Records contained in a dataset:
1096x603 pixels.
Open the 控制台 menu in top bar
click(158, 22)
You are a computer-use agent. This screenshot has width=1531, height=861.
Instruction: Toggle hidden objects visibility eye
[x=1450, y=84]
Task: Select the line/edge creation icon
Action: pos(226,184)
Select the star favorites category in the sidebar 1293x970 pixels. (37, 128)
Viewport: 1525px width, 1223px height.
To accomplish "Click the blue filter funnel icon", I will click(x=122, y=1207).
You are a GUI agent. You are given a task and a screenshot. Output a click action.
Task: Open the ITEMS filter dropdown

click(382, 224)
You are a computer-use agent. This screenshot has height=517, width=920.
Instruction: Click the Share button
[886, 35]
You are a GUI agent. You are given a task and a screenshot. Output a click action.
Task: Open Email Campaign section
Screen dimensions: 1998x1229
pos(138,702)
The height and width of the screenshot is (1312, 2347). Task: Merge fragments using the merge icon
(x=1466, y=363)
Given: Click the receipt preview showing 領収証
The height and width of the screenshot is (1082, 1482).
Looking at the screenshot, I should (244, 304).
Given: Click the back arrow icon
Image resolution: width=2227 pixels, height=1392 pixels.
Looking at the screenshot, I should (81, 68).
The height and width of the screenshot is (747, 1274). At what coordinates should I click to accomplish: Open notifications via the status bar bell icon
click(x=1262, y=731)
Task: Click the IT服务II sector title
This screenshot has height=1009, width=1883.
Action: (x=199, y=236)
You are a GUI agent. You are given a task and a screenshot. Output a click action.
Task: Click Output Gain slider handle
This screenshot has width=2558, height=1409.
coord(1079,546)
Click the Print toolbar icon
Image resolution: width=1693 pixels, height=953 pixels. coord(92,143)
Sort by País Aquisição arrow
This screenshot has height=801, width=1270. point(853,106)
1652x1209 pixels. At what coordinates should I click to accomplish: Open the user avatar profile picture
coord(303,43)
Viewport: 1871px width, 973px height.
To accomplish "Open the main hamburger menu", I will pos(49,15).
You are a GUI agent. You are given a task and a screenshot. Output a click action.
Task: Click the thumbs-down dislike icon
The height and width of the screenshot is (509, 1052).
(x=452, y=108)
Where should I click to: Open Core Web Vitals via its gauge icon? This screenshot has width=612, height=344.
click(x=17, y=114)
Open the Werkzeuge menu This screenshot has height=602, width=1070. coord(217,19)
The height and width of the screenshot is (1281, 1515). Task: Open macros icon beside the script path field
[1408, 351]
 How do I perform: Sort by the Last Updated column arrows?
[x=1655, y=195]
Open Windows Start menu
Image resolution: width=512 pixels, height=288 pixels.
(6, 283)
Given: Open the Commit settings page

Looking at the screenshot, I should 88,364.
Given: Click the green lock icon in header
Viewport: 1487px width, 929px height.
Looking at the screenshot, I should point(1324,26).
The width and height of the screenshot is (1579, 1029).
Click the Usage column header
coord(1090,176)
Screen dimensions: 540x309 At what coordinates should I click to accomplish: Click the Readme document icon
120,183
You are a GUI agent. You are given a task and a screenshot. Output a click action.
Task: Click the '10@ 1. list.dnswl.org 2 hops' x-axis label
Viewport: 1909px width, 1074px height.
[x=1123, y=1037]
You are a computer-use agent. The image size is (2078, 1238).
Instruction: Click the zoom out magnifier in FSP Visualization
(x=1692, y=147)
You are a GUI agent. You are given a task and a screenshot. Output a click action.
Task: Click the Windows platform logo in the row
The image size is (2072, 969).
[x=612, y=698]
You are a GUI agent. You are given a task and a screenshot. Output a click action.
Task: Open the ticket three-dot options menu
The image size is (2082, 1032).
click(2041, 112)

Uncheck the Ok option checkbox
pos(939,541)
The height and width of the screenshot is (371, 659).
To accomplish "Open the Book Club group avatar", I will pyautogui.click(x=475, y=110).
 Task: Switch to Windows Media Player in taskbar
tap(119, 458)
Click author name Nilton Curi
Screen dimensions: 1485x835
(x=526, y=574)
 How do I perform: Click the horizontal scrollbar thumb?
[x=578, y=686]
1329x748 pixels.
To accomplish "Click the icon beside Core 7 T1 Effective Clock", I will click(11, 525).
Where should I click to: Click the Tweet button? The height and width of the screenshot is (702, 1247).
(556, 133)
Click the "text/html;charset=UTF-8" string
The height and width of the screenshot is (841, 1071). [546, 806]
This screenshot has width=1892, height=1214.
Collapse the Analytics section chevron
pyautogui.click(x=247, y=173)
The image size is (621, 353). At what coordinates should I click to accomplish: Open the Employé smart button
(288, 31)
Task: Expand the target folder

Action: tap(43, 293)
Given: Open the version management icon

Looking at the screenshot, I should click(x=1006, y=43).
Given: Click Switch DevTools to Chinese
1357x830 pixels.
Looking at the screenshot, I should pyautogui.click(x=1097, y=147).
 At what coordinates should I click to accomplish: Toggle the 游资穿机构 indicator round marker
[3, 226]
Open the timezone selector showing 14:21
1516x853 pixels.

- WHAT IS REQUIRED: Return a copy of each line in the records above that has "computer" in it.

- RESPONSE TO THIS TASK:
You are a computer-use agent. This screenshot has width=1531, height=861.
You are a computer-use agent. This screenshot has height=517, width=920.
You are a computer-use agent. The image size is (2078, 1238).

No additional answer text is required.